- [Extracted information]

=-=-=

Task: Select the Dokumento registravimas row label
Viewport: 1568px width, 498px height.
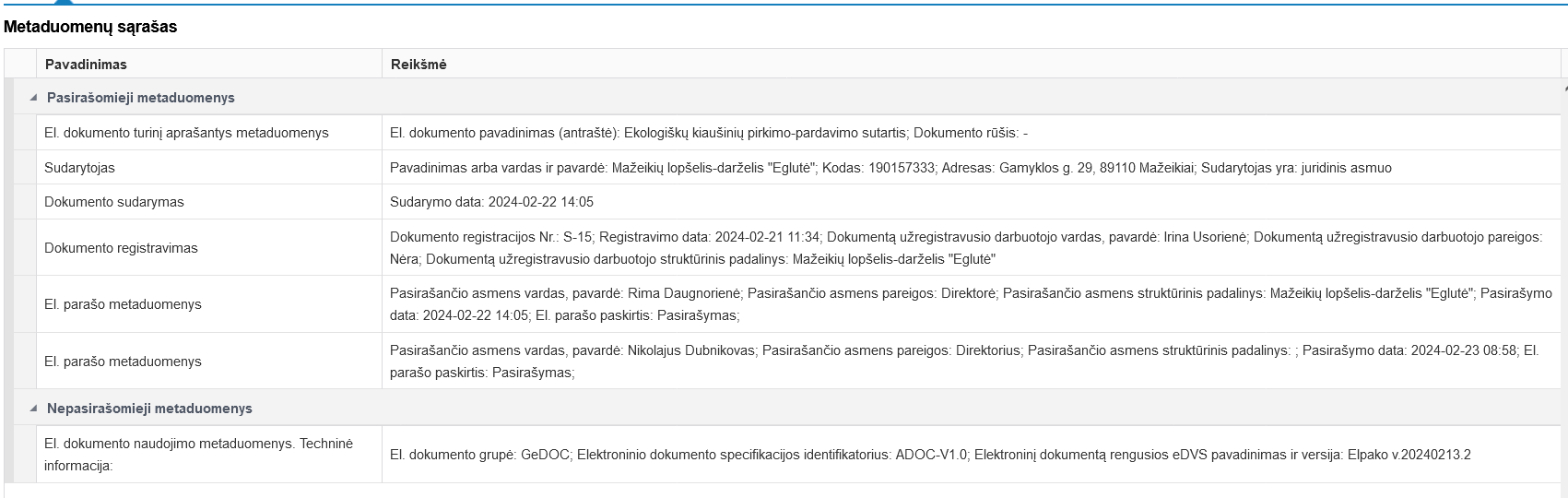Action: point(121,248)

=-=-=

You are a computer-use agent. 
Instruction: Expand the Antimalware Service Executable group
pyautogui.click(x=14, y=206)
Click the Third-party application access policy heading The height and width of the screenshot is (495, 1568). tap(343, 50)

=-=-=

- [What the task requires]
Starting at the line with "Instruction: Expand the" and ending at the line with "Click the Third-party", print each line of the listing above exactly, with no other lines.

- [Written answer]
Instruction: Expand the Antimalware Service Executable group
pyautogui.click(x=14, y=206)
Click the Third-party application access policy heading The height and width of the screenshot is (495, 1568). tap(343, 50)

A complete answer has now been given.